= Beginning of Section =
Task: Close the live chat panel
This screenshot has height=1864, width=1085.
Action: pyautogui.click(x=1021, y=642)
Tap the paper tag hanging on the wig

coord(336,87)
= End of Section =
- What to work on:
Please set down the entire material above exactly as presented.

- Reply:
Task: Close the live chat panel
This screenshot has height=1864, width=1085.
Action: pyautogui.click(x=1021, y=642)
Tap the paper tag hanging on the wig

coord(336,87)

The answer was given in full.